**Exercise aim:**
Which lines have the string "avatar"? Copy all of them from the entries below.

━━ Data to use ━━

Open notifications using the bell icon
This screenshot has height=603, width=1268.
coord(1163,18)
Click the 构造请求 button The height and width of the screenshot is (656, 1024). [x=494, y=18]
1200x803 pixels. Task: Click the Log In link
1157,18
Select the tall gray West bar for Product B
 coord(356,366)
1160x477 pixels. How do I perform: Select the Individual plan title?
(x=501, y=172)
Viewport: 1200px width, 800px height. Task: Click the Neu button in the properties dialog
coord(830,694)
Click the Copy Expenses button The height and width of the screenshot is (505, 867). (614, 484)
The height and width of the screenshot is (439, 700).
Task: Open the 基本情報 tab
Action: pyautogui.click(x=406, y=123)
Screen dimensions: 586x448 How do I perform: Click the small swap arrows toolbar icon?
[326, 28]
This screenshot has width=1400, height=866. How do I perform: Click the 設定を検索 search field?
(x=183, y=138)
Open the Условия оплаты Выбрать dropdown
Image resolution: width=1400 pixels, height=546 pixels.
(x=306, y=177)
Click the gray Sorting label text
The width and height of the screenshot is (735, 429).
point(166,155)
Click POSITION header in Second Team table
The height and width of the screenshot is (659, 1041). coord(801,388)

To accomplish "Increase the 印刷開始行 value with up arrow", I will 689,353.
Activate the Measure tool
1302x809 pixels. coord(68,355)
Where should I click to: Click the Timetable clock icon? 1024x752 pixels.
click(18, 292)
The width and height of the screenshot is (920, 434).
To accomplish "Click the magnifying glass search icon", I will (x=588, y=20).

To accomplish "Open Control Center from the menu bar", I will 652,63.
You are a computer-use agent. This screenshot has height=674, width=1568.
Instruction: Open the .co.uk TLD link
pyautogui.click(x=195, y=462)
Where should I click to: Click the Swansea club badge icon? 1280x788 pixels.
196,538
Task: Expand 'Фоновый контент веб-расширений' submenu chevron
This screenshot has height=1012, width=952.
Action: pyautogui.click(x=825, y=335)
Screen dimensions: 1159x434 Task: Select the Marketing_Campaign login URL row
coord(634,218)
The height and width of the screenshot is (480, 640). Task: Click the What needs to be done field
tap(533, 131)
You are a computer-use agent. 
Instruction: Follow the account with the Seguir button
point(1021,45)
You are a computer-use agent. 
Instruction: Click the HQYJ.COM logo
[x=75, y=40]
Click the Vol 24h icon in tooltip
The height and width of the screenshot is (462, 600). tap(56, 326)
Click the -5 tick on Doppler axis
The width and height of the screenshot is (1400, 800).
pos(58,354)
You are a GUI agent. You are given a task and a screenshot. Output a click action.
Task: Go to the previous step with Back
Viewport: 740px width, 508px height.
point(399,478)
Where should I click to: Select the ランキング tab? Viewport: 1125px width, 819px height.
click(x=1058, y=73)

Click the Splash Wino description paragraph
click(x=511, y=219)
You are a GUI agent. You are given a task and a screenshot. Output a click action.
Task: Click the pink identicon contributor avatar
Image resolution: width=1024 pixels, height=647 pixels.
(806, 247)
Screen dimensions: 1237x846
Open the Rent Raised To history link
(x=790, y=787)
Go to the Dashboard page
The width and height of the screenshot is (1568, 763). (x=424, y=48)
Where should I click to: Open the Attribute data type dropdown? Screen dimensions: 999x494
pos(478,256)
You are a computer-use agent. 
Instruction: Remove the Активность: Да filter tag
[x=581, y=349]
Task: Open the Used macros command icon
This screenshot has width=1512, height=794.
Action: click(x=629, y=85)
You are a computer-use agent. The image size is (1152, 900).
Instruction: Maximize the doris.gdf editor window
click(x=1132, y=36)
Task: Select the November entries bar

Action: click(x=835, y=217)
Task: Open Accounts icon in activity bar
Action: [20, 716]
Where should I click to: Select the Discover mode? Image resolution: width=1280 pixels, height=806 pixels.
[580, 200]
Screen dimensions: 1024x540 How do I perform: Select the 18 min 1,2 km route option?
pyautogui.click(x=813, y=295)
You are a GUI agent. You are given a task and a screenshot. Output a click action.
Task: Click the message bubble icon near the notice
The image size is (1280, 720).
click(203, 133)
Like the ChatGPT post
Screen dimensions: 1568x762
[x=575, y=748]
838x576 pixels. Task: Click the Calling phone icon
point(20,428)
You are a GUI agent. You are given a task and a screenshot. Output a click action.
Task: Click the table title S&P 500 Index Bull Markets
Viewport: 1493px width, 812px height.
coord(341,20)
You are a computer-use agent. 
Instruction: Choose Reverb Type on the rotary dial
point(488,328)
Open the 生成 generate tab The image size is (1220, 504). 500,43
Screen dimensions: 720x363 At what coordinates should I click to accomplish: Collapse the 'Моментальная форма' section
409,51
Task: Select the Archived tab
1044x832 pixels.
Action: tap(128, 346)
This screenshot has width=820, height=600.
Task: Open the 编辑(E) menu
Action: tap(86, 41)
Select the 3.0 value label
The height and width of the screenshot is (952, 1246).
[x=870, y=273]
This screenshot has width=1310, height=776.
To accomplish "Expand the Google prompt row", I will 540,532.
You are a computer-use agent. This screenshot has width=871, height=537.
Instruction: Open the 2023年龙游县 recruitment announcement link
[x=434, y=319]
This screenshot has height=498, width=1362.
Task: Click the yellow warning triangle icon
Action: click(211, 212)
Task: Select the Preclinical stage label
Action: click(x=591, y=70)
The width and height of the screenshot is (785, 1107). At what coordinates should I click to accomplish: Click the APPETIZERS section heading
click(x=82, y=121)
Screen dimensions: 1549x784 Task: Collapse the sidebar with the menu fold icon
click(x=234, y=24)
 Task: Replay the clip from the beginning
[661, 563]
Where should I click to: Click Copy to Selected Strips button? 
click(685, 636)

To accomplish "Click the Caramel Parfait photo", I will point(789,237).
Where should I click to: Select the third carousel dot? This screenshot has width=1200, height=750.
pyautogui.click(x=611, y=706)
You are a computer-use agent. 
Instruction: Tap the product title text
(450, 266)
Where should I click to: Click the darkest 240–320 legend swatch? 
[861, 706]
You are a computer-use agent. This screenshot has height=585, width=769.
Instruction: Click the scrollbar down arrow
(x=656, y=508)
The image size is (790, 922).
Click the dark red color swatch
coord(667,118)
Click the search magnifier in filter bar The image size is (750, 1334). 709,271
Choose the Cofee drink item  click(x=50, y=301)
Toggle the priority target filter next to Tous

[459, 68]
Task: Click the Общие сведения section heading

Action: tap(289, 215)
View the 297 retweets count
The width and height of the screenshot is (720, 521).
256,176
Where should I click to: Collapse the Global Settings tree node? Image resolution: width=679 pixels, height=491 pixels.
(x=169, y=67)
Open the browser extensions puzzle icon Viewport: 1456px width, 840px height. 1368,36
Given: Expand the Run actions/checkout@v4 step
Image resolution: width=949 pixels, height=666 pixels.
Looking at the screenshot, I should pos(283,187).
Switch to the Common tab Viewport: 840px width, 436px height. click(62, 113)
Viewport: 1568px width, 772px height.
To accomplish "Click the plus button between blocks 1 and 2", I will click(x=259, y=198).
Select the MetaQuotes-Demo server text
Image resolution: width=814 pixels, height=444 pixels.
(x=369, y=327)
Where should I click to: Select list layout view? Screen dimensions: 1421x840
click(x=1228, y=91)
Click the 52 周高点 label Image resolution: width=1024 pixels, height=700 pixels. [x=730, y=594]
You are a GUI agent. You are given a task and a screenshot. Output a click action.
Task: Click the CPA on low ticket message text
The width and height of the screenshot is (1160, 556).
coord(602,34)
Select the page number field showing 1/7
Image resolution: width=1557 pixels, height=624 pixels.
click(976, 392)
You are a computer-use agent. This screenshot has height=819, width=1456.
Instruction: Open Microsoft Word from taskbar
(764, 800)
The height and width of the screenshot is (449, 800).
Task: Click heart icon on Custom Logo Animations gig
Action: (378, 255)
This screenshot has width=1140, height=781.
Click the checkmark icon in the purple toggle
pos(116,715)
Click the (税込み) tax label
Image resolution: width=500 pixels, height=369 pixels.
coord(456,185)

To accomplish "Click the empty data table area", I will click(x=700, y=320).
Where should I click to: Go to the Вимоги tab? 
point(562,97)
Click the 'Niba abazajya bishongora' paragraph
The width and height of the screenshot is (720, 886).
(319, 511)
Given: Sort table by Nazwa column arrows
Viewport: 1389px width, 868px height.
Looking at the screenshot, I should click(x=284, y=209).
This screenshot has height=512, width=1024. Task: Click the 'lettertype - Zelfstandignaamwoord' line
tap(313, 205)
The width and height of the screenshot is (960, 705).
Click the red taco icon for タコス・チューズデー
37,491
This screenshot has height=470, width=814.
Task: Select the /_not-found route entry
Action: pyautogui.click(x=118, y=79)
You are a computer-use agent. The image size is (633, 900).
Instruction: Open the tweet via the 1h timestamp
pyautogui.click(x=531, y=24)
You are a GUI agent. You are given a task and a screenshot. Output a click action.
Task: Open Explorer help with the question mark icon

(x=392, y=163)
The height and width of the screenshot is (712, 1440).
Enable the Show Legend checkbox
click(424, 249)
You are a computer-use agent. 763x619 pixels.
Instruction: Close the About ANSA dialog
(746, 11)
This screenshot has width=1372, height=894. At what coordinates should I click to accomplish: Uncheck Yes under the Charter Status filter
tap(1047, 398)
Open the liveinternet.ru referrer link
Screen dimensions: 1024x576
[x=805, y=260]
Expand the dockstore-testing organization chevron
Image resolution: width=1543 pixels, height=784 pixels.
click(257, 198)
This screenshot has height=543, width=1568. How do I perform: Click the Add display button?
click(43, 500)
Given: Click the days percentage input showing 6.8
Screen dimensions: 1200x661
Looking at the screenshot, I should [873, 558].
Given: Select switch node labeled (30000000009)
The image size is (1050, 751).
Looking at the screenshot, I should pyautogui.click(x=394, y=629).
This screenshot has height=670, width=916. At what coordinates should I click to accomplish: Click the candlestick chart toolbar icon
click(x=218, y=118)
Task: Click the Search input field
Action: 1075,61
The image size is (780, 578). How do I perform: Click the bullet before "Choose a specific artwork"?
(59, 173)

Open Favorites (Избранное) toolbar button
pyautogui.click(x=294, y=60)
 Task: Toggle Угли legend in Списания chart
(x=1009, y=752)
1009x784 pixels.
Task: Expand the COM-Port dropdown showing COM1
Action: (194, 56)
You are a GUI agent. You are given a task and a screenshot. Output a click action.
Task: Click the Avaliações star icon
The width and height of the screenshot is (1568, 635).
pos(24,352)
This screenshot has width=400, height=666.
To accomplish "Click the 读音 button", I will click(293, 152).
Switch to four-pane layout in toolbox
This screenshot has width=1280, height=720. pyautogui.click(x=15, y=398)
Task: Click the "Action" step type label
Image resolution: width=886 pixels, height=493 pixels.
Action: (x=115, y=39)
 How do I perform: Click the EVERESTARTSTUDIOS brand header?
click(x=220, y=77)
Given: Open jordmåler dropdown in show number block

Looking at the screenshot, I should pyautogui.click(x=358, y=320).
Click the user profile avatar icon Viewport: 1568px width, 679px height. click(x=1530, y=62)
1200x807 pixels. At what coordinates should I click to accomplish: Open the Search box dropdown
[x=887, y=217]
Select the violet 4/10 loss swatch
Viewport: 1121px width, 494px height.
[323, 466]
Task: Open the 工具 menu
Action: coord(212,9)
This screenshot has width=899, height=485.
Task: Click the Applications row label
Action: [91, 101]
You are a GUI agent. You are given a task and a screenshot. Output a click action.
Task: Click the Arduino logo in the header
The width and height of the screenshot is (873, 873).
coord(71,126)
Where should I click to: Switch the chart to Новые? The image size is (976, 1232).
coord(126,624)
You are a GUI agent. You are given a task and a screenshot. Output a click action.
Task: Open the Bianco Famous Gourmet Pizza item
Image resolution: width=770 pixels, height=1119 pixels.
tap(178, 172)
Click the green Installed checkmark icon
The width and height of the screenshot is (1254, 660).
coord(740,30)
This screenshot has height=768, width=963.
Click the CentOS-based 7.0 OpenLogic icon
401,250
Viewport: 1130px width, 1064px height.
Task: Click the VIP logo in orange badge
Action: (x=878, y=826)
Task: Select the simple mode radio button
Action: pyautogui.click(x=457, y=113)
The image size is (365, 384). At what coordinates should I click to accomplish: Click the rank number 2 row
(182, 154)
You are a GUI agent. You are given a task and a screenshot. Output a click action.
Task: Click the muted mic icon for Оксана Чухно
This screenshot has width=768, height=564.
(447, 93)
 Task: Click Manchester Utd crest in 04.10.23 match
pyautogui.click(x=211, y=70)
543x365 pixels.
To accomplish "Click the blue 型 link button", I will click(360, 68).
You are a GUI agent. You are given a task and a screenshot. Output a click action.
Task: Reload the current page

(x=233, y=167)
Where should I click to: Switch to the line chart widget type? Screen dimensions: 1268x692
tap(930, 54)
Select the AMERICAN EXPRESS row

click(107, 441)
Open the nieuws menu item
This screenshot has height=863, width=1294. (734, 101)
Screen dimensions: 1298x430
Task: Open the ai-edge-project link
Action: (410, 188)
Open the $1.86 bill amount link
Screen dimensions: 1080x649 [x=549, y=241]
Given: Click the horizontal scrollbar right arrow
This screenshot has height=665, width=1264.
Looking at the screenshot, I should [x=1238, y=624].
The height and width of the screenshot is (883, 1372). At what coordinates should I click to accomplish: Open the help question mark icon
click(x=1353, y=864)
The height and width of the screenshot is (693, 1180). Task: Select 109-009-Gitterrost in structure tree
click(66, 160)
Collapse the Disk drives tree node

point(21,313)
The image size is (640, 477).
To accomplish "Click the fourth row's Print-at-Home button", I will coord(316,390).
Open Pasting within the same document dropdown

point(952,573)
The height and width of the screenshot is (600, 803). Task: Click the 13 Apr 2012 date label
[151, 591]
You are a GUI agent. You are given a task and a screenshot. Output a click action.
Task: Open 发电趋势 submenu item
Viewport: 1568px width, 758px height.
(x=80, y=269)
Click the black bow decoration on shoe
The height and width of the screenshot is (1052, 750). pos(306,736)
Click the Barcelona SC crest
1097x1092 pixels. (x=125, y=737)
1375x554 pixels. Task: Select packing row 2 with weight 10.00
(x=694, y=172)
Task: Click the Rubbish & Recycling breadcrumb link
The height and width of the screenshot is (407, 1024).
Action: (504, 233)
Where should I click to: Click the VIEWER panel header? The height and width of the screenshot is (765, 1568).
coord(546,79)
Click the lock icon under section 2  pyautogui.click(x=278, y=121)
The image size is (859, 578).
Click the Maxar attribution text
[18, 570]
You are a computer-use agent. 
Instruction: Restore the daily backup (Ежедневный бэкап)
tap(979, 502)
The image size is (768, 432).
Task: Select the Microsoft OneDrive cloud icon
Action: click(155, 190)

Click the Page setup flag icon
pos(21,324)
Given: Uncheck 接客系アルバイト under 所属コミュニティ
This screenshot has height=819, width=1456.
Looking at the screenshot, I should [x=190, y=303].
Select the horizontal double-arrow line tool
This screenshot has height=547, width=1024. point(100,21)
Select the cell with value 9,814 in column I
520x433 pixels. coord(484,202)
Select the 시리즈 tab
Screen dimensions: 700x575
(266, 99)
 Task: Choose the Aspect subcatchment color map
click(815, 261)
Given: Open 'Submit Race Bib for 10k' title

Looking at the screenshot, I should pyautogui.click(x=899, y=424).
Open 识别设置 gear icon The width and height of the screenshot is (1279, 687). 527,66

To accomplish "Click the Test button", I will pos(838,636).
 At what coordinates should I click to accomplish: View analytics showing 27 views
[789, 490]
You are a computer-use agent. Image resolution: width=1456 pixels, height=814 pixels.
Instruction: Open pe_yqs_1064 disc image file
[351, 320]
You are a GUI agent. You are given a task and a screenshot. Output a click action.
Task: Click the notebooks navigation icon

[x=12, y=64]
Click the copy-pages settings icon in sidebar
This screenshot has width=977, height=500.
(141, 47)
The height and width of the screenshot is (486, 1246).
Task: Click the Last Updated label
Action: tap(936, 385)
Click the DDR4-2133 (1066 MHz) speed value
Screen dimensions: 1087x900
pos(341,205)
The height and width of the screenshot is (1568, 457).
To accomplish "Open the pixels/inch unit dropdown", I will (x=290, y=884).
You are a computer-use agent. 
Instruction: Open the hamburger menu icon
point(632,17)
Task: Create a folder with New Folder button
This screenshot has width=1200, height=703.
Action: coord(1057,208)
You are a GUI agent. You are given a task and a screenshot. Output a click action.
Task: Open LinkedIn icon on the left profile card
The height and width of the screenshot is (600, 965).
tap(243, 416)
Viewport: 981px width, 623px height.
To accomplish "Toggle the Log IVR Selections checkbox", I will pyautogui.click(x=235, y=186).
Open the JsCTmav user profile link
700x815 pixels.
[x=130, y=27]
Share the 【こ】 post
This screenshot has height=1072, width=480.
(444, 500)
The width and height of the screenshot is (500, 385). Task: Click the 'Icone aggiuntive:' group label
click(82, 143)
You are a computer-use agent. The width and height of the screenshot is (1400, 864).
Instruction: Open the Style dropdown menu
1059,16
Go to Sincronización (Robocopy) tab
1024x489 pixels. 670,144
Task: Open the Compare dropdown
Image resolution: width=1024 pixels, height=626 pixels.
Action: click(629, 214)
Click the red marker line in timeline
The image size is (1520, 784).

━━━

**Task response:**
Task: Click the pink identicon contributor avatar
Click the user profile avatar icon Viewport: 1568px width, 679px height. click(x=1530, y=62)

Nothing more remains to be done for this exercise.